The poem is written in first person, and this allows the reader to understand what happens inside the mind of the protagonist as the story progresses.
Although usually this poem is said to contain supernatural elements, an in-depth analysis shows that those elements, if present at all, are not the main point of the narration. What The Raven really tells is a story of grief, mourning, loneliness, paranoia and obsession.
The purpose of this article is to analyse each stanza in order to underline and explain all the themes and features which have contributed to create this masterpiece of American literature
Analysis
First stanza:
Once upon a midnight dreary, while I pondered, weak and weary,
Over many a quaint and curious volume of forgotten lore—
While I nodded, nearly napping, suddenly there came a tapping,
As of some one gently rapping, rapping at my chamber door.
“’Tis some visitor,” I muttered, “tapping at my chamber door—
Only this and nothing more.”
The first stanza introduces the reader to the time and setting of the poem. It is late at night and the narrator is alone in his room, almost falling asleep while he reads a book.
At a certain point he hears a noise, as if someone were knocking on his door.
Since the very first line we notice that the poem is very musical and rhythmic. This is achieved through the use of internal rhyme, that is to say the presence of two rhyming words in the same line.
In general, this poem makes extensive use of repetitions. In this first stanza, it is interesting to notice that the repetition of the onomatopoeic words tapping and rapping echoes the sound of the mysterious knocking that the narrator is hearing. In poetry, sound devices usually act on a subconscious level. The casual reader may not even perceive them, and yet they can make us feel as if we were in the room with the protagonist.
Second stanza:
Ah, distinctly I remember it was in the bleak December;
And each separate dying ember wrought its ghost upon the floor.
Eagerly I wished the morrow;—vainly I had sought to borrow
From my books surcease of sorrow—sorrow for the lost Lenore—
For the rare and radiant maiden whom the angels name Lenore—
Nameless here for evermore.
Here we learn something crucial for the understanding of the whole poem. The narrator has lost someone he loved, a girl named Lenore. In this stanza, the choice of words points to the semantic field of death. Even in the description of the fireplace, the narrator uses words such as "dying ember" and "ghost", suggesting that death is a predominant thought in his mind.

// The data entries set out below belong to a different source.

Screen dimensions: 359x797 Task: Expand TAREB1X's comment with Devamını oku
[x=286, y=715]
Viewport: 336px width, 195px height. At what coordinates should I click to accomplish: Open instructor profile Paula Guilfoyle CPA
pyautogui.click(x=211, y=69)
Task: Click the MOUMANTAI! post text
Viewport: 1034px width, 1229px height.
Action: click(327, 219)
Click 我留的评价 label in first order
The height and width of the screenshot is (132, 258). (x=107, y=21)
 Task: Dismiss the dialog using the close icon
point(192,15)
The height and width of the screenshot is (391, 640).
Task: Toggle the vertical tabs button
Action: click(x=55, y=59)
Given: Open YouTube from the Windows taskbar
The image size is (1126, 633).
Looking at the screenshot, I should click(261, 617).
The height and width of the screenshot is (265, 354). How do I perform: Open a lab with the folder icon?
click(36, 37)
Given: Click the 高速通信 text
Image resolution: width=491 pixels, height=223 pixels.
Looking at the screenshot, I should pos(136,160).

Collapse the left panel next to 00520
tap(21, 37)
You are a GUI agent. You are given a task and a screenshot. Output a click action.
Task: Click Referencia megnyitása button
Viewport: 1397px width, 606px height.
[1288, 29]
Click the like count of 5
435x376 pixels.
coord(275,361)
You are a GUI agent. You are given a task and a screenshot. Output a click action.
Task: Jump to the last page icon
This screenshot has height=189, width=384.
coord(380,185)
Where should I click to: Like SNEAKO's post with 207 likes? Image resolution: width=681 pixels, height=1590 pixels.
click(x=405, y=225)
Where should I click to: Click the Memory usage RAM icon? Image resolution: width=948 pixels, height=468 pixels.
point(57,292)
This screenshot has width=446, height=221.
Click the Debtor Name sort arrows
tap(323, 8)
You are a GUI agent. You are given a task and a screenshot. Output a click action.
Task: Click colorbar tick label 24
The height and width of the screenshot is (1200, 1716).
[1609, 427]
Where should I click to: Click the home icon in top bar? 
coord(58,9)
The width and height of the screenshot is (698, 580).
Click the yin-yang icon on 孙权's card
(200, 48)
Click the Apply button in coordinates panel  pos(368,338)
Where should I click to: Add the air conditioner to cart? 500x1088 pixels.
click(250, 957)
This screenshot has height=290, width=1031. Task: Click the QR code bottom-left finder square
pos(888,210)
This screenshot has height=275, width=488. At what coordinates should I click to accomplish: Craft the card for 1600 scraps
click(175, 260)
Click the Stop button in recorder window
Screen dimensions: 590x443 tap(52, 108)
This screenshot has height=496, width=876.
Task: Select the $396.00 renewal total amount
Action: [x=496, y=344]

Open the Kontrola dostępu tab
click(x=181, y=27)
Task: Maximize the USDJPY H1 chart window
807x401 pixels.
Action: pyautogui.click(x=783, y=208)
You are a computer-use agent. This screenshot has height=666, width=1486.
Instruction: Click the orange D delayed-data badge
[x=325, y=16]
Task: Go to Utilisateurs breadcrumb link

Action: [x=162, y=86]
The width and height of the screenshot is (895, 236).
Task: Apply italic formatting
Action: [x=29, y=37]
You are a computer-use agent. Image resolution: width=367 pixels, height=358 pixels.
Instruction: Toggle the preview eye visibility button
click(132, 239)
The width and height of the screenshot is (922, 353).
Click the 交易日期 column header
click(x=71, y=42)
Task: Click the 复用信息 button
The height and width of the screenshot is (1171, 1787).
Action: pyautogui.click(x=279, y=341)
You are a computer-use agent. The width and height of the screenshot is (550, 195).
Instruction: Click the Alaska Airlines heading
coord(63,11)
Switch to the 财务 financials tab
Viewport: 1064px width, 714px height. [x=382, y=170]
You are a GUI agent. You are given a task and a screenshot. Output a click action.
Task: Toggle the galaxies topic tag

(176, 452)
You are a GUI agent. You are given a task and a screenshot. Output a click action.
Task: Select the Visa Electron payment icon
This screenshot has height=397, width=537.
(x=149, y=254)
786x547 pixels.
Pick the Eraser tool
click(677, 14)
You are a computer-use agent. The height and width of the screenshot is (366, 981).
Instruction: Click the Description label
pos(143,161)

Lenore is openly described to be with angels, so the narrator seems to believe, or better, hope, in the afterlife.
The fact that the narrator is in mourning is a detail that we must keep into consideration, because this altered state of mind is the reading key of the events that will happen in the following stanzas.
Third stanza:
And the silken, sad, uncertain rustling of each purple curtain
Thrilled me—filled me with fantastic terrors never felt before;
So that now, to still the beating of my heart, I stood repeating
“’Tis some visitor entreating entrance at my chamber door—
Some late visitor entreating entrance at my chamber door;—
This it is and nothing more.”
In this stanza the keyword is terrors. The narrator starts fantasizing about something which he still doesn’t openly mention. The only detail that the reader is allowed to know is that the narrator feels upset by these fantasies, to the point that his heart is beating faster. He is clearly frightened by the mysterious knocking, although he tries to calm down by repeating to himself that it must only be someone who has come to visit him.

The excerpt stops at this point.